If you’re a new paramedic wanting to learn more about trauma and tension pneumothorax, or a seasoned medical provider wanting to refresh on a skill they have performed numerous times… you’re in the right spot.
Today, let's discuss tension pneumothorax and all the fun things that encompass this very important diagnosis. Not only is identifying a tension pneumothorax critical and time-sensitive, it is also very important that we know how to perform a needle decompression appropriately, effectively, and efficiently.
Anatomy and Physiology
We have to know what we are dealing with and why we are doing what we are doing, and that starts with anatomy. Our chest contains our thoracic cavity which starts at the lower airway (trachea) to the start of the diaphragm. In the thoracic cavity, we house some pretty important organs that are vital to our existence. Two major cavities in the thoracic cavity include the pleural cavity and the mediastinum
The Mediastinum is the space between the lungs that contains our great blood vessels, the heart, and the trachea. This space starts at the clavicle and extends to the diaphragm. Major blood vessels include the inferior and superior vena cava feeding into the right atrium, pulmonary arteries and veins, and the aorta. The heart sits in the mediastinum with the apex of the heart extending into the left side of the chest.
The pleural cavity contains our lungs, two to be exact. The apex of the lung is located under the clavicle with the base of the lungs resting on the diaphragm at about the 6th rib. The right lung contains three lobes and the left lung contains two due to the heart taking up some of that left side. Normally, the thoracic cavity is occupied by the lung, held to the chest wall by the pleural membrane’s surface tension. The Pleurae is a membrane that separates the lungs from the chest wall. The Visceral pleura lines the outside of the lungs and the Parietal pleura lines the inside of the chest wall. Between these two membranes is a lubricating fluid. This fluid is like putting a thin layer of water between two pieces of glass, they glide smoothly but are difficult to pull apart. Along with negative pressure, the lubricating fluid helps hold the lungs tight against the chest all while sliding smoothly during respiration. (4)
During respirations, we use our diaphragm and our intercostal muscles for both inspiration and expiration. When we draw a breath in, our diaphragm and intercostal muscles contract. Our diaphragm flattens and our intercostal muscles pull our rib cage out. The lungs are forced to comply and expand. This creates a negative pressure compared to our atmosphere.
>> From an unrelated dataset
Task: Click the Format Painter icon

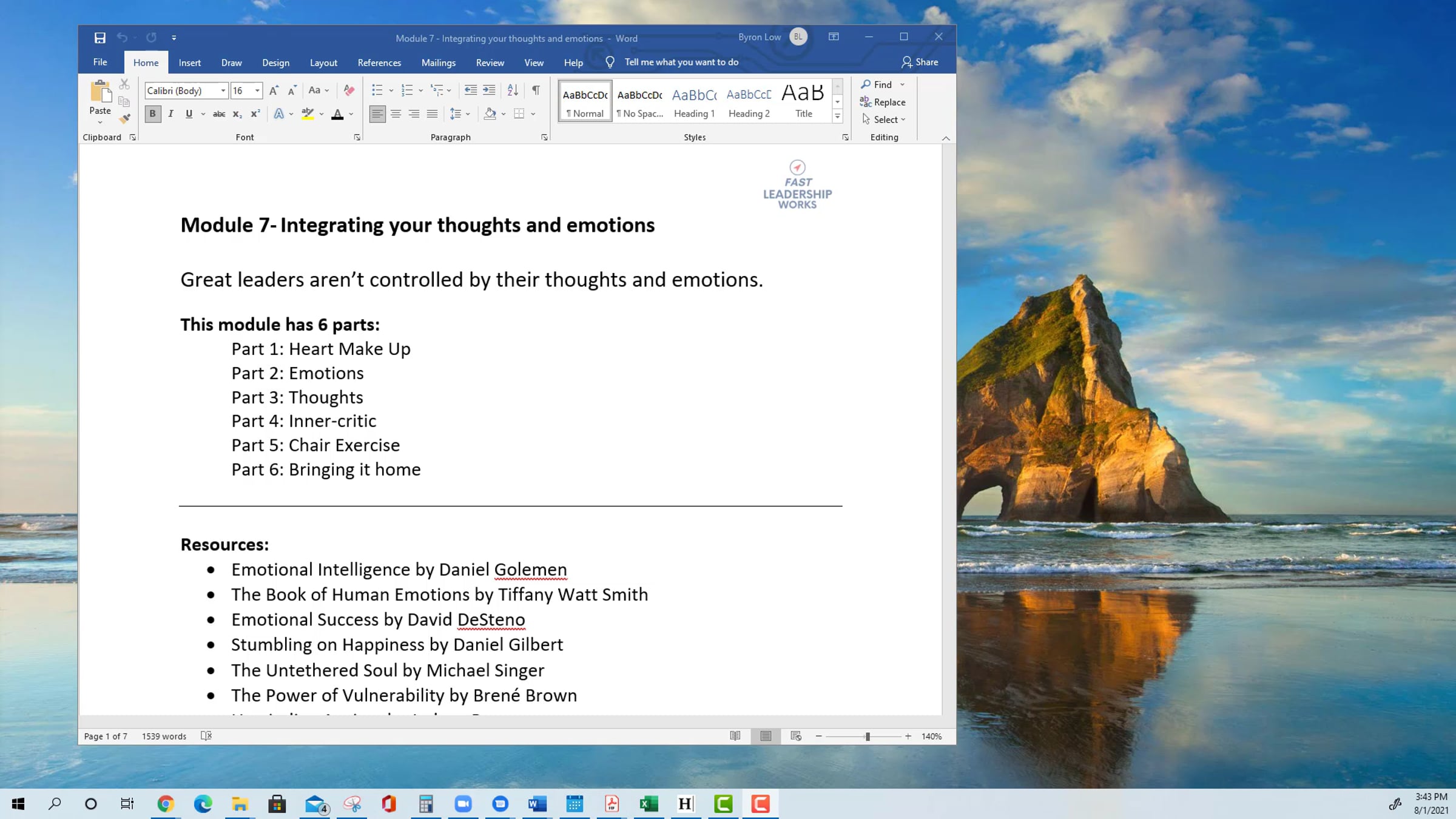Action: 124,119
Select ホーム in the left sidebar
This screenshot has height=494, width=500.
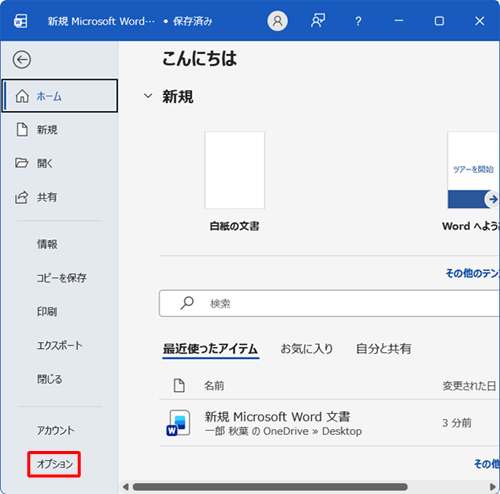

Air then rushes in to help equalize this pressure in your lungs compared to the atmosphere. Expiration on the other hand is passive. Once the diaphragm relaxes, a positive pressure is created and air flows out.
Pneumothorax is a condition that occurs when air enters the thoracic cavity between the Visceral and parietal pleura via a one-way valve. This could be caused by a leak in the lung and/or a hole in the chest wall. The air disrupts the surface tension being held by the parietal and visceral and the lung collapses.
A Tension Pneumothorax is when that air accumulates in the thoracic cavity and not only collapses the lung but also places pressure on the mediastinum, compressing the heart, decreasing venous return, shifting the mediastinum, and compressing the opposite lung. Hypoxia and obstructive shock are two of the biggest issues with a tension pneumothorax
Hypoxia: Gas exchange occurs across the respiratory membrane of the alveoli. When our lungs is collapsed, our alveoli are not open and gas exchange of CO2 and Oxygen doesn’t happen.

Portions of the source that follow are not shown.